# Goal a
Using the spinning passage, decide whether each statement agrees with it: (i) the Coopworth proved easy to spin, as the writer had been assured; (ii) the lightest spindle had worked fine with the merino; (iii) the writer can spin the Coopworth as fine as the merino. Answer yes or no for each, quoting the words that decide it.

# Supplied passage
· · · ·

While I was waiting for the exciting Coopworth roving to arrive, from New Zealand sheep via Louet and Dharma Trading, I thought about including spinning into my meditation practice. I had got pretty calm learning with the merino, and started even making better yarn. Ambitious thoughts about mindful spinning, creative sugar plums..
So the Coopworth arrived, smelling wonderfully clean-sheepy, and all the meditation went out the window. It's different. Despite all the places where I was assured it was easy to spin, that did not prove to be my experience.
After breaking the fiber umpteen times, hardly ever happened with merino, and getting very annoyed with everything, I checked it out. After I decided I was no good at spinning, that I had the wrong fiber, wrong house, holding my mouth wrong, all that. Turns out that I was probably using the wrong weight spindle. It just wasn't spinning long enough to draft and move the twist up the yarn, hence the breakages.
I have three of these spindles, Schacht, if you're interested, maple, 4, 3 and 2.5 inches, forget the weights. I was using the lightest, which had worked fine with the merino, as had the medium. I'd used the biggest with my own fleece. But now I had to switch.
Here are the experiments, and though the yarn is beginnerish, you see it's fluffier than the merino, so better for a less fine yarn. On the left you see older spun yarn, including the ball of newly dyed merino and the red mixture one is random dyed with Koolaid, using the fleece I processed, proud of having done that.
So I tried all three spindles with the Coopworth, and the larger ones are definitely more the ticket. I also found that I can't spin it as fine as the merino, so this is for sturdier yarn. At least in the hands of this spinner.
I think there's a lot of personal variation in how spindles and yarns work, despite the assurances of expert spinners who can do all this on their heads with their eyes shut.
So now thoughts of the meditative aspect are beginning to return. Like knitting, it's very calming once you are adept at it, but in the beginner mind stage it can be a quick route to a stiff drink.

· · · ·

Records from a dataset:

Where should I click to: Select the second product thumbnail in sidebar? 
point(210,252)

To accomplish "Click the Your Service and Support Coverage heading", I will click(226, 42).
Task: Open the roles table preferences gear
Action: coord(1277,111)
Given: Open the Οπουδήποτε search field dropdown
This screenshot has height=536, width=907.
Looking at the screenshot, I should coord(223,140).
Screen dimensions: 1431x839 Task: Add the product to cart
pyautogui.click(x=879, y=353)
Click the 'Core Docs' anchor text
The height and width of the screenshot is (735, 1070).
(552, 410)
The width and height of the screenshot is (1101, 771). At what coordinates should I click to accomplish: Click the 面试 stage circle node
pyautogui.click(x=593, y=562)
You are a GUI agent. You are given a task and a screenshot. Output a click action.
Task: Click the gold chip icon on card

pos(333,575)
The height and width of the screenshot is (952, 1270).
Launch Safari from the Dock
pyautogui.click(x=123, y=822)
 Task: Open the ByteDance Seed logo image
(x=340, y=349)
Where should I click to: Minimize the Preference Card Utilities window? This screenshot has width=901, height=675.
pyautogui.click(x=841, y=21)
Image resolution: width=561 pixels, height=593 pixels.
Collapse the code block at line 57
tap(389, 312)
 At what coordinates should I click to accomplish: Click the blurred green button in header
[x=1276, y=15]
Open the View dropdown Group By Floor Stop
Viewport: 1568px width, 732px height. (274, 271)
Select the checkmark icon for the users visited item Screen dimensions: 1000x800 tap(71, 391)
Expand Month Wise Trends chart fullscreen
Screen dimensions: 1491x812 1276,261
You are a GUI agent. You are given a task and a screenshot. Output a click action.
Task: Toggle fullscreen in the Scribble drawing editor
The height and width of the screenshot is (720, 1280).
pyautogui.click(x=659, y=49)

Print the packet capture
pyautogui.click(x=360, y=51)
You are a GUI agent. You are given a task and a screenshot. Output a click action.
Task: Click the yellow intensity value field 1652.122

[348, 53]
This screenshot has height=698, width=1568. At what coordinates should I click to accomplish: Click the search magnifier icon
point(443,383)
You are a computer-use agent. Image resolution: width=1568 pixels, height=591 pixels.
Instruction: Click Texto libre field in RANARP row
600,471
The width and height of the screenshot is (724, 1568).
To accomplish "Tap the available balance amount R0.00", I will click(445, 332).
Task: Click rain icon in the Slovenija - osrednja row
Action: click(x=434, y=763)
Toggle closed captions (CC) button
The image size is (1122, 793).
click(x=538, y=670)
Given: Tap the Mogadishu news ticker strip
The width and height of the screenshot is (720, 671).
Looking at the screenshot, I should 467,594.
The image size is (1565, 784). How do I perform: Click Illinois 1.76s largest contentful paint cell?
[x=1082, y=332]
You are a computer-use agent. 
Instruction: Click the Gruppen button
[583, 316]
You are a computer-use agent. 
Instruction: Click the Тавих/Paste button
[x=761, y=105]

· · · ·

# Goal b
Render the entries as a numbered list, beginning at the line that contains "button in header" and stopping after the line that contains "[x=1082, y=332]". Leave out blank lines.

# Expected output a
(i) No: "Despite all the places where I was assured it was easy to spin, that did not prove to be my experience."
(ii) Yes: "I was using the lightest, which had worked fine with the merino"
(iii) No: "I also found that I can't spin it as fine as the merino"

# Expected output b
1.  At what coordinates should I click to accomplish: Click the blurred green button in header
2. [x=1276, y=15]
3. Open the View dropdown Group By Floor Stop
4. Viewport: 1568px width, 732px height. (274, 271)
5. Select the checkmark icon for the users visited item Screen dimensions: 1000x800 tap(71, 391)
6. Expand Month Wise Trends chart fullscreen
7. Screen dimensions: 1491x812 1276,261
8. You are a GUI agent. You are given a task and a screenshot. Output a click action.
9. Task: Toggle fullscreen in the Scribble drawing editor
10. The height and width of the screenshot is (720, 1280).
11. pyautogui.click(x=659, y=49)
12. Print the packet capture
13. pyautogui.click(x=360, y=51)
14. You are a GUI agent. You are given a task and a screenshot. Output a click action.
15. Task: Click the yellow intensity value field 1652.122
16. [348, 53]
17. This screenshot has height=698, width=1568. At what coordinates should I click to accomplish: Click the search magnifier icon
18. point(443,383)
19. You are a computer-use agent. Image resolution: width=1568 pixels, height=591 pixels.
20. Instruction: Click Texto libre field in RANARP row
21. 600,471
22. The width and height of the screenshot is (724, 1568).
23. To accomplish "Tap the available balance amount R0.00", I will click(445, 332).
24. Task: Click rain icon in the Slovenija - osrednja row
25. Action: click(x=434, y=763)
26. Toggle closed captions (CC) button
27. The image size is (1122, 793).
28. click(x=538, y=670)
29. Given: Tap the Mogadishu news ticker strip
30. The width and height of the screenshot is (720, 671).
31. Looking at the screenshot, I should 467,594.
32. The image size is (1565, 784). How do I perform: Click Illinois 1.76s largest contentful paint cell?
33. [x=1082, y=332]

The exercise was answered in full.